Writers don’t often revisit our work after edits are closed, but there was something satisfying about the rediscovery of the music that had helped me write The Death of Us, a book whose creation had run along parallel tracks to the most challenging months of my life, through cancer treatment.
No project of mine so far has been totally joyous—the struggle, as I said, is part of my process—but writing this book was medicine, towing me along through the tough spots even as I started to pull apart at the seams. Its soundtrack, now, is the packmule, loaded down not just with the book but with my survival.
I couldn’t have left these songs behind if I’d tried. They would have waited for me in the speakers of some coffee shop in the future or, god, the grocery store. But because I rebuilt the list, I offer them to you now: The Death of Us playlist.
In fact the very best thing about writing to music is that it gives me an excuse to discover new artists and a chance to share the treasures I’ve found—supporting other creative people along the path of my own creative life.
Oh, my heart. It has always belonged to music, even if I can’t sing a note. I’ve already started building the next list for the next book. I hope you all like Patsy Cline.
HANK: Oh, I adore Patsy Cline! And now I am singing. To myself. Because –as you well know, I am the world’s worst singer, truly, and the good news/bad news is that when I try to sing, I can completely hear how awful it is. Luckily for the rest of the world.
Oh, I forgot to say. Ah....usually I prefer quiet. I have had my musical inspirations, though...but usually away from the computer. I do have to admit, a climactic scene of TRUST ME was written to Prokofiev. Played live by the Boston Symphony. Long and wonderful story.
How about you, Reds and Readers?
Lori Rader-Day (here with Clementine) is the Edgar Award-nominated and Agatha, Anthony, and Mary Higgins Clark award-winning author of Death at Greenway, The Lucky One, Under a Dark Sky, and others. Her latest book is The Death of Us (Harper Collins.) Lori lives in Chicago, where she co-chairs the Midwest Mystery Conference and teaches creative writing at Northwestern University. Visit her at www.LoriRaderDay.com.
THE DEATH OF US
From the award-winning author of Death at Greenway and The Lucky One comes a chilling suspense novel in which the discovery of a submerged car in a murky pond reveals betrayals and family secrets that will tear a small town apart.

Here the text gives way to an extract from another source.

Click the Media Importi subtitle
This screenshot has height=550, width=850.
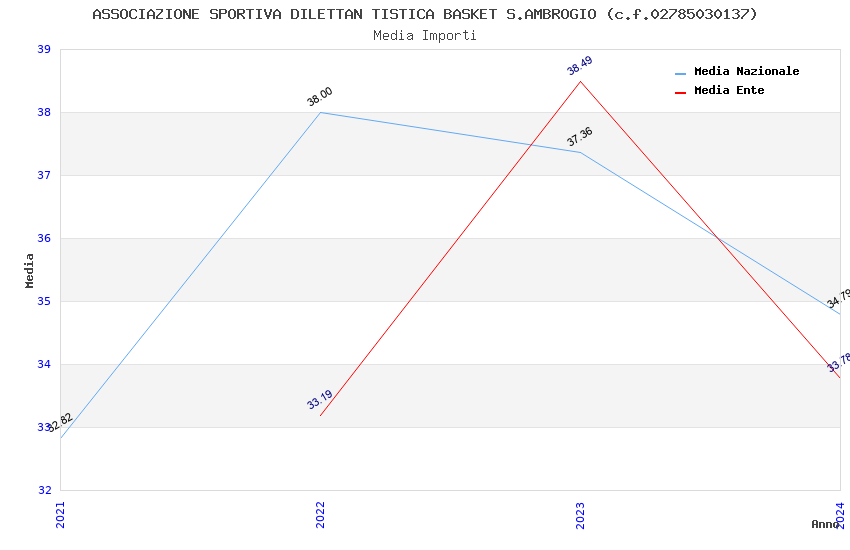pyautogui.click(x=425, y=35)
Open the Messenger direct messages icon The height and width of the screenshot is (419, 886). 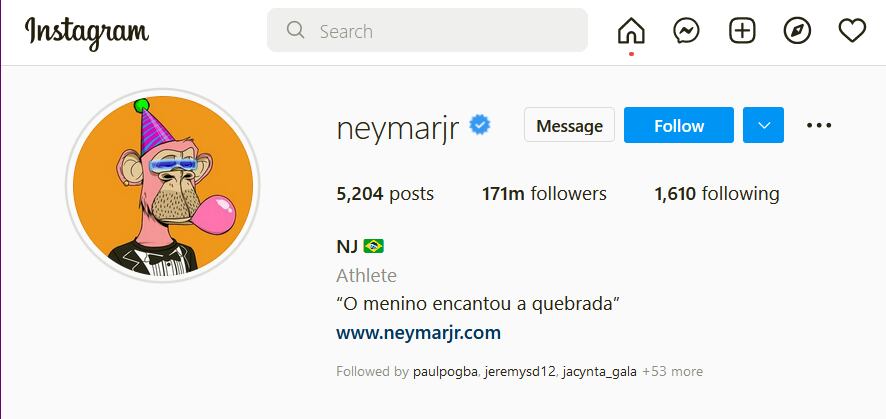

One rainy night fifteen years ago, a knock at the door changed Liss Kehoe’s life forever.
On that night, Ashley Hay stood on Liss’s front porch and handed over her brand-new baby Callan.
She was never seen or heard from again.
Since then, Liss has raised Callan as her own, and loves him as fiercely as any mother would. But in the back of her mind, she’s always wondered whether Ashley is still out there somewhere—and feared what might happen if she comes back.
When Ashley does reappear, it’s not in the way Liss expected. After all these years, Ashley’s car has been found… in the quarry pond on Kehoe property. But the discovery of the car dredges up more questions than answers. What really happened on the night of Ashley’s disappearance? Was it a tragic accident, or something far more sinister? Someone in town knows the truth, and they’ll go to great lengths to keep it quiet.
As tensions rise in the small community, Liss must fight to protect her family and keep her own secrets hidden—or risk losing everything she loves.
PS form Hank. This is SUCH a terrific book! Friday NIght Lights goes psychologically sinister–with the heartbreaking knowing voice of LRD. Do not miss it!